◆ **Problem**
Retype the passage of the Alzheimer's research grant announcement from "UF collaboration will" up to and including "for Alzheimer’s research.", keeping every word and mark unchanged.

[Document text Boundary: Start]

UF collaboration will generate novel approaches to Alzheimer's disease research
GAINESVILLE, Fla. — University of Florida Health researchers and their colleagues will receive up to $7.7 million in funding over five years from the National Institutes of Health to use large data sets in humans and animals to speed up the process of finding therapies for Alzheimer’s disease.
The grant is part of a $45 million NIH initiative from the Office of the NIH Director with additional funding from the National Institute on Aging, the lead institute within NIH for Alzheimer’s research.
“There is a huge unmet need with Alzheimer’s disease,” said Dr. Todd Golde, director of the UF Center for Translational Research in Neurodegenerative Medicine. “The economic costs for Alzheimer’s disease are now higher than those of heart disease and cancer, and as there are no therapies that modify the course of the disease, this is a devastating disorder for both patients who suffer from it and their families. With this grant, we hope to accelerate the discovery of possible disease-modifying therapies.”

[Document text Boundary: End]
[Data supplied Boundary: Start]

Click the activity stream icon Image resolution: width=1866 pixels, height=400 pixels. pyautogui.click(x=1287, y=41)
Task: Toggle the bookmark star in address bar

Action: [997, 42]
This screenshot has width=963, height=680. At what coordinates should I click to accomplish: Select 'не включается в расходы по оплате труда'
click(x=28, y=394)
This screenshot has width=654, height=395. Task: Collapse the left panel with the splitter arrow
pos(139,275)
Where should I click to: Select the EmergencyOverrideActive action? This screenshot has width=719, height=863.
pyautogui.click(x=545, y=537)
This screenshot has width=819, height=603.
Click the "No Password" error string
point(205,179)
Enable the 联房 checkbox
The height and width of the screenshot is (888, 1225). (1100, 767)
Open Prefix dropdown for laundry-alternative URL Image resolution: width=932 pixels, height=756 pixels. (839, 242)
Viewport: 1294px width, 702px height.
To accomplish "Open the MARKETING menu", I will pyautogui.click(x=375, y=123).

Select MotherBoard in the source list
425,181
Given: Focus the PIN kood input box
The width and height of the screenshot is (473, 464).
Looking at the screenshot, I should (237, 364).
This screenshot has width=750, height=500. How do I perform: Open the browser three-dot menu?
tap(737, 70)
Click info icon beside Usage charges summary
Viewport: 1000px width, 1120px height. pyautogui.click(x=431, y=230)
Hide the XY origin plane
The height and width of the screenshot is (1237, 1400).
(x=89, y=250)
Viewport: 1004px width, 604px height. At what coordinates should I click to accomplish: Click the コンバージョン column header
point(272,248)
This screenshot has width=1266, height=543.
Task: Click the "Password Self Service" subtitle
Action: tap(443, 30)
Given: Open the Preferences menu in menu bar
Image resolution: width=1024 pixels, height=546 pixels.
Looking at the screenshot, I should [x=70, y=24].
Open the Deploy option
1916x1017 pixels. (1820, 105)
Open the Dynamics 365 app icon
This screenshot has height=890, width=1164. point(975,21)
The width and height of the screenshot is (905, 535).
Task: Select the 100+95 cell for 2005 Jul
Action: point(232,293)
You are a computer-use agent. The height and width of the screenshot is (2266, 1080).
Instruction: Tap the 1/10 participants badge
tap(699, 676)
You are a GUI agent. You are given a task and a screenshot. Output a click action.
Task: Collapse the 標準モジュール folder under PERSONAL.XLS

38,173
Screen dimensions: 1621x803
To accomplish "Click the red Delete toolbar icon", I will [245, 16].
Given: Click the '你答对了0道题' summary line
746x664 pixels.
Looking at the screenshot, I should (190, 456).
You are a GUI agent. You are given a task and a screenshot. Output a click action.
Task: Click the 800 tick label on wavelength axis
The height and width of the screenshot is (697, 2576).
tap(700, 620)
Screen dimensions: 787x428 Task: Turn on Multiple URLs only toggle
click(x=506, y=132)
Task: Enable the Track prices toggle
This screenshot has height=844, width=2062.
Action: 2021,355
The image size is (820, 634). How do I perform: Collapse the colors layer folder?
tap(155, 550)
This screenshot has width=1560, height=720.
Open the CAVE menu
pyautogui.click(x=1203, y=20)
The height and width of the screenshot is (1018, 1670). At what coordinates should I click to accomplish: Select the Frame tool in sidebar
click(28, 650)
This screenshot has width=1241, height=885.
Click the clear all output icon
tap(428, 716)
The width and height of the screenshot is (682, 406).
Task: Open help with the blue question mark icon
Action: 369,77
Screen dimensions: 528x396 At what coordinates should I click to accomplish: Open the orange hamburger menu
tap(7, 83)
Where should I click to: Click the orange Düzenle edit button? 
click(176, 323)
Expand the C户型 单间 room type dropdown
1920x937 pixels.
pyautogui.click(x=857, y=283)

[Data supplied Boundary: End]

◆ **Response to this task**
UF collaboration will generate novel approaches to Alzheimer's disease research
GAINESVILLE, Fla. — University of Florida Health researchers and their colleagues will receive up to $7.7 million in funding over five years from the National Institutes of Health to use large data sets in humans and animals to speed up the process of finding therapies for Alzheimer’s disease.
The grant is part of a $45 million NIH initiative from the Office of the NIH Director with additional funding from the National Institute on Aging, the lead institute within NIH for Alzheimer’s research.